■ **Task set**
[1] In the OCR forum post, what dpi value is passed when the PDF is converted to an image?
[2] Print the OCR forum post's text exactly, everything from "I'm new on the" down to "np.array([180, 255, 30])".

■ **Excerpted passage**
·····

I'm new on the OCR world and I have document with numbers to analyse with Python, openCV and pytesserract. The files I received are pdfs and the numbers are not text. So, I converted it to jpg with this :
first_page = convert_from_path(path__to_pdf, dpi=600, first_page=1, last_page=1)
first_page[0].save(TEMP_FOLDER+'temp.jpg', 'JPEG')
Then , the images look like this : I still have some noise around the digits.
I tried to select the "black color only" with this :
img_hsv = cv2.cvtColor(img_raw, cv2.COLOR_BGR2HSV)
img_changing = cv2.cvtColor(img_raw, cv2.COLOR_RGB2GRAY)
low_color = np.array([0, 0, 0])
high_color = np.array([180, 255, 30])
blackColorMask = cv2.inRange(img_hsv, low_color, high_color)
img_inversion = cv2.bitwise_not(img_changing)
img_black_filtered = cv2.bitwise_and(img_inversion, img_inversion, mask = blackColorMask)
img_final_inversion = cv2.bitwise_not(img_black_filtered)
So, with this code, my image looks like this :
Even with cv2.blur, I don't even reach 75% of image FULLY analysed. For at least 25% of the images, pytesseract misses 1 or more digits. Is that normal ? Do you have ideas of what I can do to maximize the succesfull rate ?
Thanks

·····

■ **Given information**
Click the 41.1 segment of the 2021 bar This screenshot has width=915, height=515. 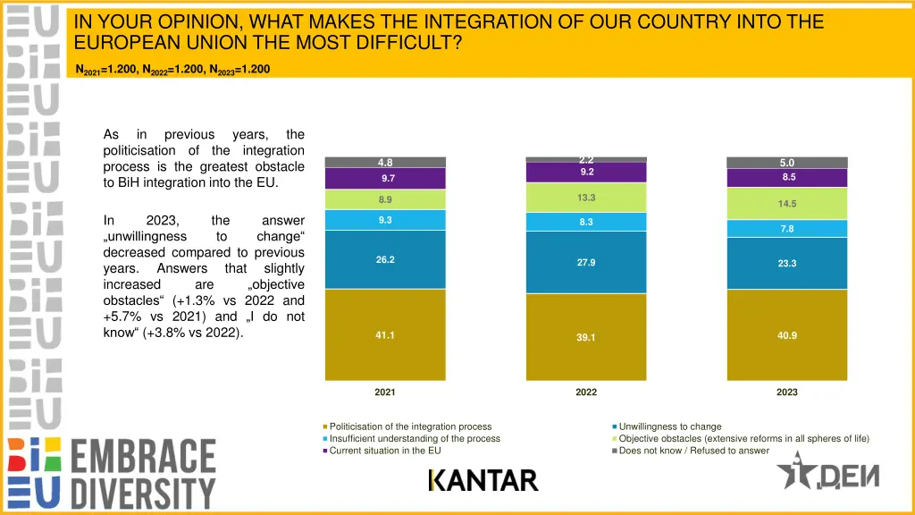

·····

■ **Solutions to the problems**
[1] 600

[2]
I'm new on the OCR world and I have document with numbers to analyse with Python, openCV and pytesserract. The files I received are pdfs and the numbers are not text. So, I converted it to jpg with this :
first_page = convert_from_path(path__to_pdf, dpi=600, first_page=1, last_page=1)
first_page[0].save(TEMP_FOLDER+'temp.jpg', 'JPEG')
Then , the images look like this : I still have some noise around the digits.
I tried to select the "black color only" with this :
img_hsv = cv2.cvtColor(img_raw, cv2.COLOR_BGR2HSV)
img_changing = cv2.cvtColor(img_raw, cv2.COLOR_RGB2GRAY)
low_color = np.array([0, 0, 0])
high_color = np.array([180, 255, 30])